Nationally known valuation expert Robert Reilly (Willamette Management Associates) has done a comprehensive 17-page article on the Hood case—a Tax Court case with some important and practical guidance on determining reasonable compensation. While the case involved a federal tax matter, the guidance may also be helpful in other contexts, Reilly notes. The case involved a private company, Clary Hood Inc. (CHI), a C corporation in the construction industry. The outcome was “generally favorable” to the IRS, with the company paying back taxes and penalties for taking tax deductions for an unreasonable amount of compensation.
Multifactor approach: Of particular importance, Reilly points out, is the court’s thorough analysis of “the multifactor approach” to assessing the reasonableness of executive compensation. This approach takes into consideration certain factors, such as the employee’s qualifications; the nature, extent, and scope of the employee’s work; the size and complexities of the business; and others. The court’s assessment of these factors was largely in favor of the company, except that it noted that the company never declared or paid a cash dividend even though it was profitable, an indication that some of the compensation paid was a disguised dividend.

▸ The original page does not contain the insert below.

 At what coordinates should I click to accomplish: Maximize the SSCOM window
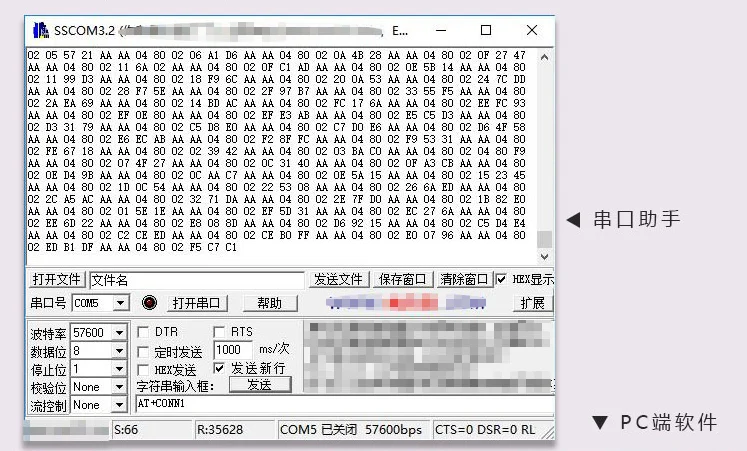[485, 30]
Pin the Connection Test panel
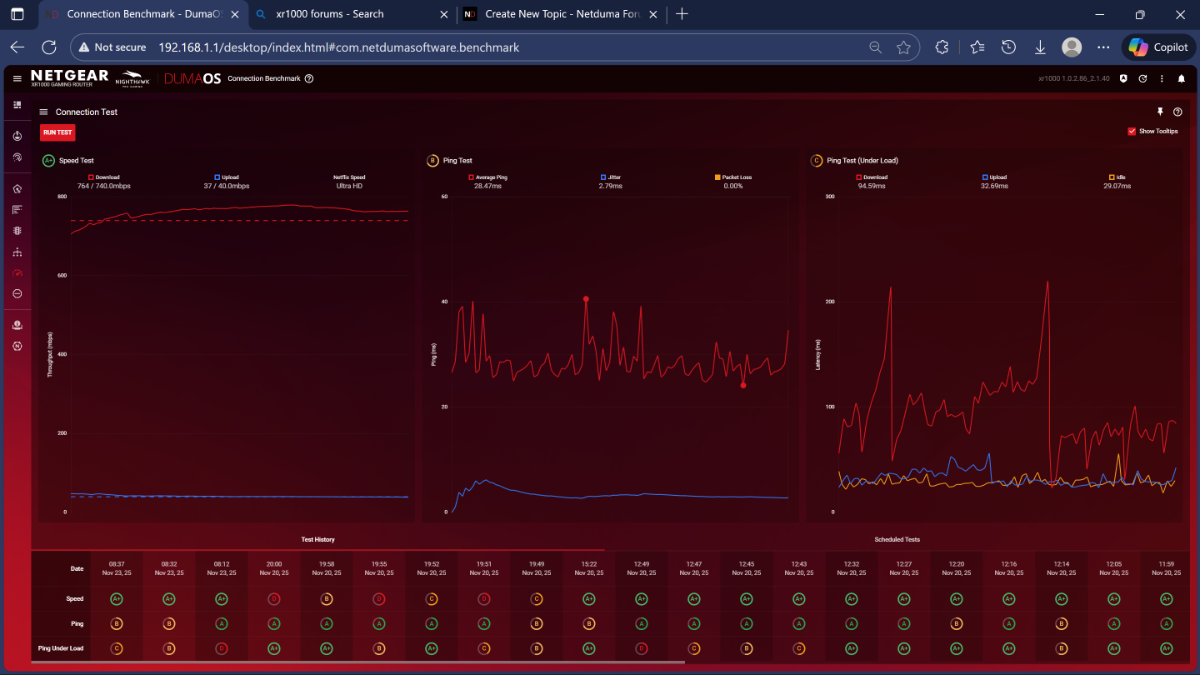The height and width of the screenshot is (675, 1200). coord(1160,112)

Other jurisdictions use an “independent investor” test, which essentially asks whether an inactive, independent investor in the company would receive a reasonable return taking into account the compensation that was actually paid.
Experts stumble: Also important in this case, Reilly says, is the guidance it gives to experts who testify in reasonable comp matters. That’s where things really went wrong for the company, which presented two experts to testify as to how CHI’s compensation compared to similar companies. The first expert was not that familiar with the contents of the report that he co-wrote with a colleague (who was not called to testify). The court said that “perhaps most egregious” was the comparison of CHI, a private regional specialty construction firm, to the multinational conglomerate Caterpillar Inc., with “little attempt” at adjusting for the obvious and stark differences between the two. Also, the report focused on the independent investor test, not the multifactor test, which was controlling in that jurisdiction.

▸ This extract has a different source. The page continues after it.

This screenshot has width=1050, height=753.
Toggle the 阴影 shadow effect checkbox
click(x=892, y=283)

The second expert for the company had not written the report to which he was testifying although he reviewed and agreed with it. The court found the report lacked necessary supporting calculations and relied on unsound assumptions. For example, the report used data from much larger companies and discounted the data by 20%, a rate not supported by any empirical data. The court gave this expert’s testimony little or no weight.
On the other hand, the expert for the IRS prevailed, providing “the most credible and complete source of data, analyses, and conclusions in the record regarding what similar companies might be willing to pay” in terms of compensation, the court said. The amounts were significantly higher than the estimates provided in the IRS deficiency notice but were much less than the amounts the company originally deducted on its returns. Plus, the court found the company liable for a substantial understatement accuracy-related penalty for one of the years at issue.